(TEXT EXCERPT begins)

Thom Hartmann of the Kos community and an independent pundit wrote about how billionaires are stealing from the rest of us. Many people, including myself, have known this is going on, though not knowing the details.
This is confirmed by Ashley St. Clair, former brand ambassador and mother to one of Elon Musks’ 14 kids. She created a series of TikTok videos and did a feature for The Washington Post describing the conservative influencer economy. She estimates “roughly 99 percent” of the largest influencers are compensated in some form with the amount locked behind nondisclosure agreements. And that doesn’t need to be disclosed because the content is “political” and not “commercial.” Thanks, Supreme Court!
When a point is pushed by a few big influencers it is picked up and echoed by the smaller ones, adding to the echo chamber.
Yeah, this is similar to a 2024 case of Putin funneling almost $10 million to influencers that promoted Kremlin interests. Hartmann noted that there is so much conservative money going to influencers Putin could plug into it with no one noticing.
The effort started with the Powell Memorandum of 1971, which I’ve mentioned a few times. It suggests that American business “had to build a permanent infrastructure of think tanks, media operations, scholars-on-call, colleges, and legal foundations to destroy New Deal programs like Social Security and union rights.”
And rich people responded, creating the Heritage Foundation, the Federalist Society, the CATO Institute, ALEC, Turning Point USA, Hillsdale College, and more. And these groups fund the influencers.
The money pays for a constant flow of messages saying such things as:
+ Working class white people should be afraid of Black and Hispanic people.
+ Women are stealing their jobs.
+ Gay and trans people are coming after their kids.
+ The “trickle down” theory really works, despite 45 years to the contrary.
+ Deregulation lowers prices.
+ Fossil fuels are essential and climate science is a hoax.
+ Russia and Israel are friends; Canada, Germany, and France are enemies.
It’s a deliberately constructed fog of lies and grievance, and it has one purpose: to keep us screaming at each other about bathrooms and brown-skinned invaders while the people writing the checks rob us blind.
One estimate is that since 1975 “$79 trillion has been ‘redistributed upward’ from the bottom 90 percent of Americans to the top 1 percent.” And in 2023 alone that was “$3.9 trillion, enough to give every working American a $32,000/year raise.”
That’s while we don’t have a national health care system, going to college means a lifetime of debt, our infrastructure is crumbling, and the climate crisis gets worse.
The rich and Republicans rely on this because if their actual policies, which caused all these problems and are widely unpopular, were known the political landscape would dramatically shift overnight. It should be a scandal.
And the next time somebody in your life forwards you a piece of viral right-wing outrage, ask them one simple question: who paid for that post?

(TEXT EXCERPT ends)
(INFORMATION PROVIDED begins)

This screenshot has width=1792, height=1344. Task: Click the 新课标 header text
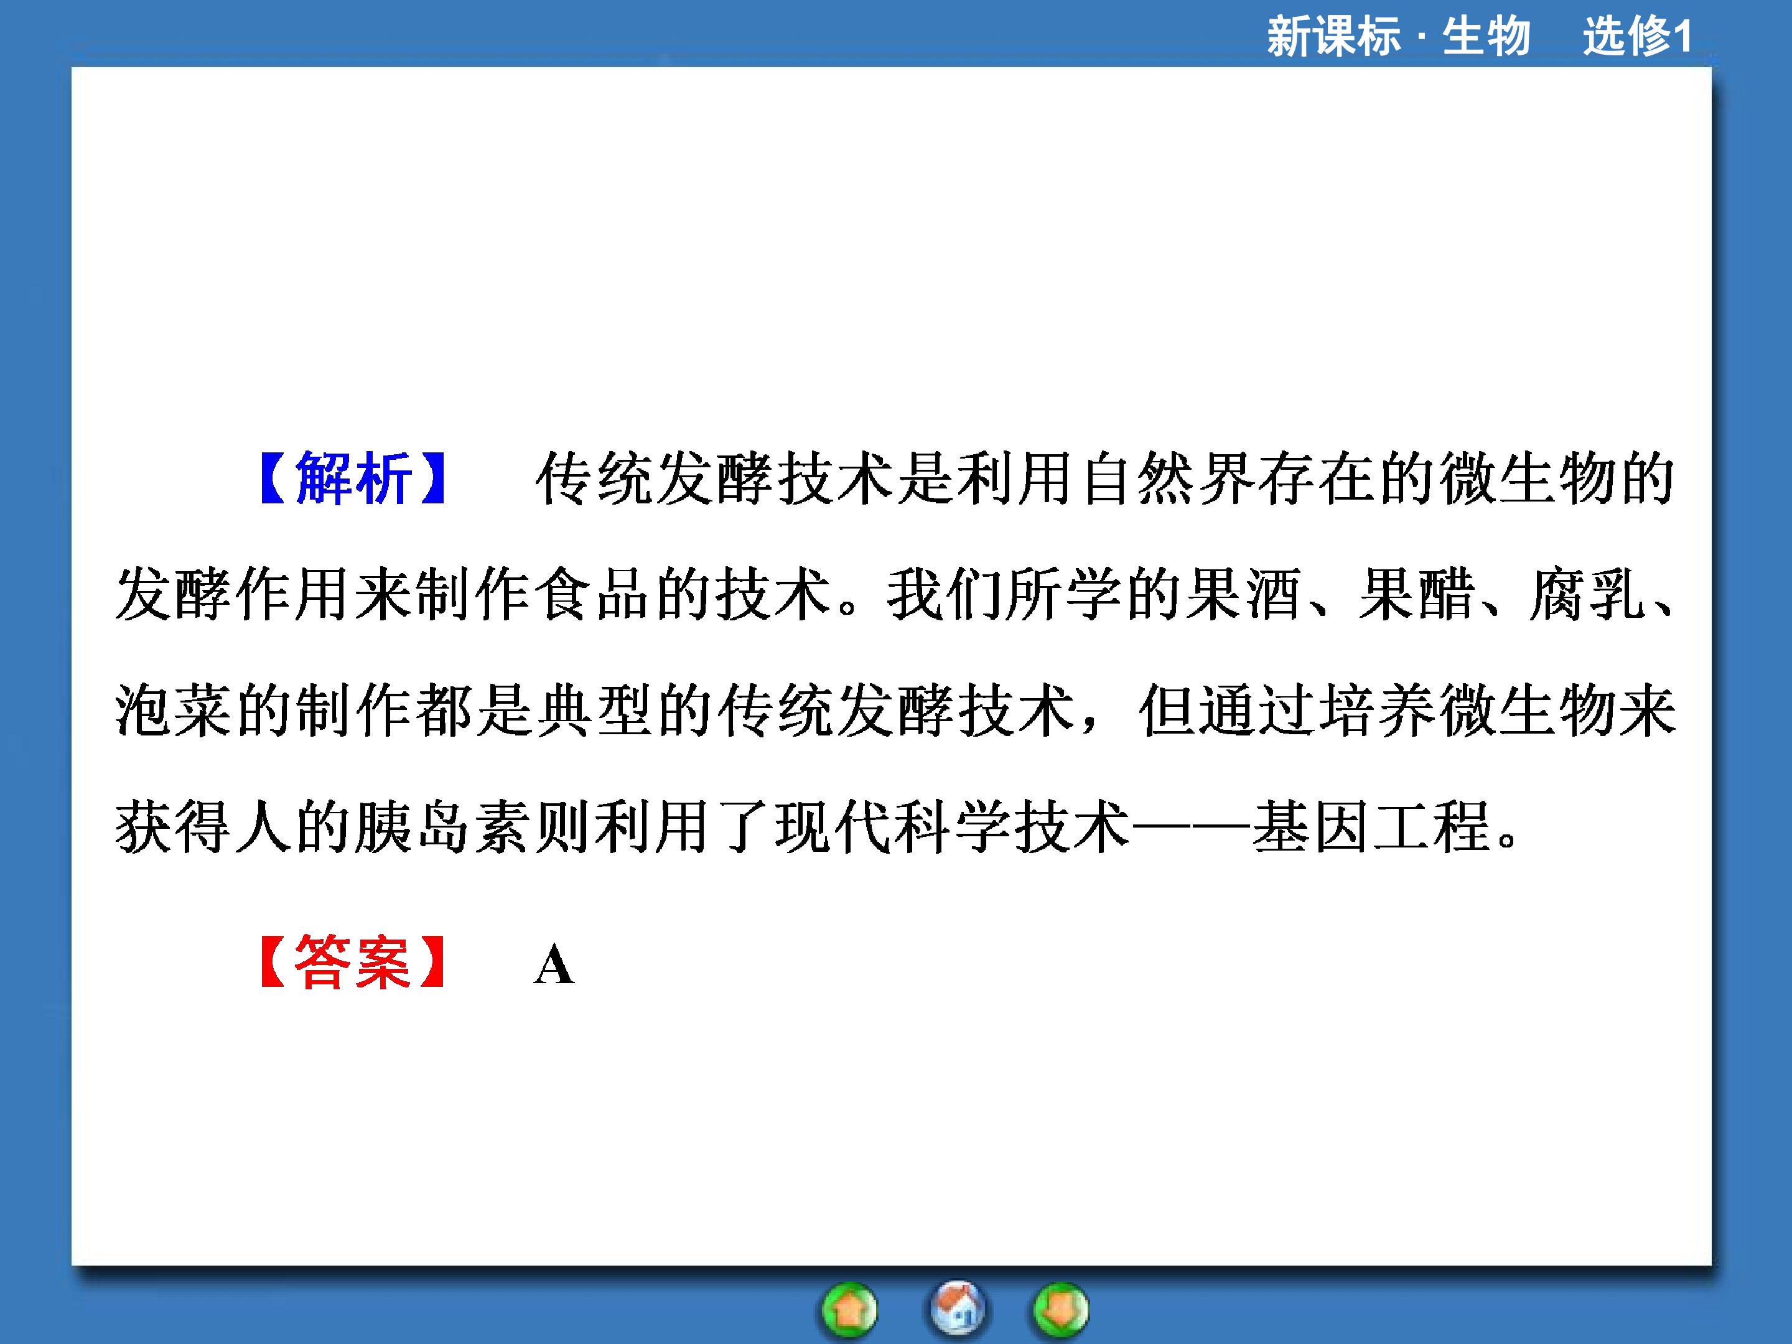coord(1333,36)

(INFORMATION PROVIDED ends)

* ABOUT THIS EXERCISE
Copy the passage on influencer funding from "And rich people" to "France are enemies.", swapping "Deregulation" for "Tax cuts".

* EXERCISE ANSWER
And rich people responded, creating the Heritage Foundation, the Federalist Society, the CATO Institute, ALEC, Turning Point USA, Hillsdale College, and more. And these groups fund the influencers.
The money pays for a constant flow of messages saying such things as:
+ Working class white people should be afraid of Black and Hispanic people.
+ Women are stealing their jobs.
+ Gay and trans people are coming after their kids.
+ The “trickle down” theory really works, despite 45 years to the contrary.
+ Tax cuts lowers prices.
+ Fossil fuels are essential and climate science is a hoax.
+ Russia and Israel are friends; Canada, Germany, and France are enemies.